Aniston, who previously shared her IVF story, said she prays Vance’s daughter “is fortunate enough to bear children of her own one day”.

Jennifer Aniston “truly can’t believe” that Sen. J.D. Vance could become the next Vice President of the U.S. after hearing his resurfaced 2021 comments that women like Vice President Kamala Harris who have not given birth are “childless cat ladies who are miserable at their own lives.”

“All I can say is… Mr. Vance, I pray that your daughter is fortunate enough to bear children of her own one day,” Aniston, 55, who has shared her personal IVF story in the past, wrote on her Instagram Stories on Wednesday, July 24.

“I hope she will not need to turn to IVF as a second option,” Aniston continued. “Because you are trying to take that away from her, too.”

Aniston’s post included a screenshot of a tweet resurfacing Vance’s July 2021 interview with then-Fox News host Tucker Carlson. In the interview, the Ohio Republican, 39, said the U.S. was being run by “a bunch of childless cat ladies who are miserable at their own lives and the choices that they’ve made and so they want to make the rest of the country miserable, too.”

Vance, whom Republican presidential nominee Donald Trump named his running mate on July 15, then mentioned Harris, Transportation Secretary Pete Buttigieg and Rep. Alexandria Ocasio-Cortez. Harris is now running for president after President Joe Biden withdrew from the 2024 presidential race.

“It’s just a basic fact — you look at Kamala Harris, Pete Buttigieg, AOC — the entire future of the Democrats is controlled by people without children,” Vance told Carlson. And how does it make any sense that we’ve turned our country over to people who don’t really have a direct stake in it?”

Harris is stepmother to her husband Doug Emhoff’s two children, son Cole, 29, and daughter Ella, 25. Vance and his wife Usha are parents to three children, sons Ewan, 6 and Vivek, 4, and daughter Mirabel, 2.

Aniston told Allure in November 2022 it was “really hard” to see the pregnancy rumors that plagued her throughout her career.

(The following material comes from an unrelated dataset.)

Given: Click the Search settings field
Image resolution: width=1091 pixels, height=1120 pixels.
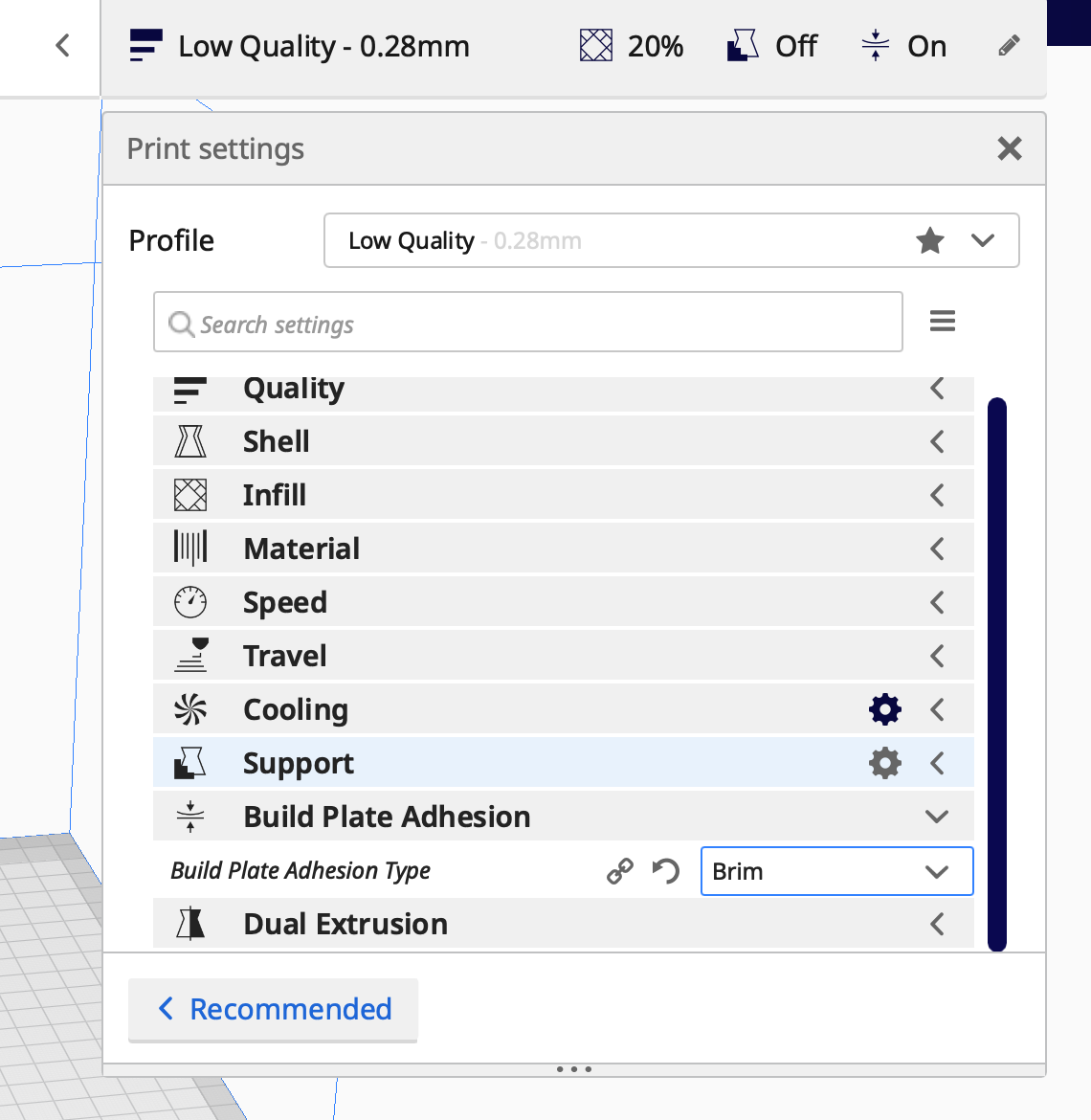Looking at the screenshot, I should pyautogui.click(x=527, y=322).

“All the years and years and years of speculation… It was really hard,” she said. “I was going through IVF, drinking Chinese teas, you name it. I was throwing everything at it. I would have given anything if someone had said to me, ‘Freeze your eggs. Do yourself a favor.’ You just don’t think it.”

The rumors that she and ex-husband Brad Pitt split over not having children or that she chose her career over kids were “absolute lies,” Aniston told Allure.

Aniston didn’t provide specifics about her IVF journey, later adding, “Here I am today. The ship has sailed… I actually feel a little relief now because there is no more, ‘Can I?’ I don’t have to think about that anymore.”

After the Allure interview was published, a source told Aniston was “at peace” and is “very happy in her life.”

In 2016, false pregnancy reports inspired Aniston to write an essay for the Huffington Post about how “fed up” she was with them and what they say about those who spread them.

“Here’s where I come out on this topic: We are complete with or without a mate, with or without a child. We get to decide for ourselves what is beautiful when it comes to our bodies. That decision is ours and ours alone,” Aniston wrote. “Let’s make that decision for ourselves and for the young women in this world who look to us as examples. Let’s make that decision consciously, outside of the tabloid noise. We don’t need to be married or mothers to be complete. We get to determine our own ‘happily ever after’ for ourselves.”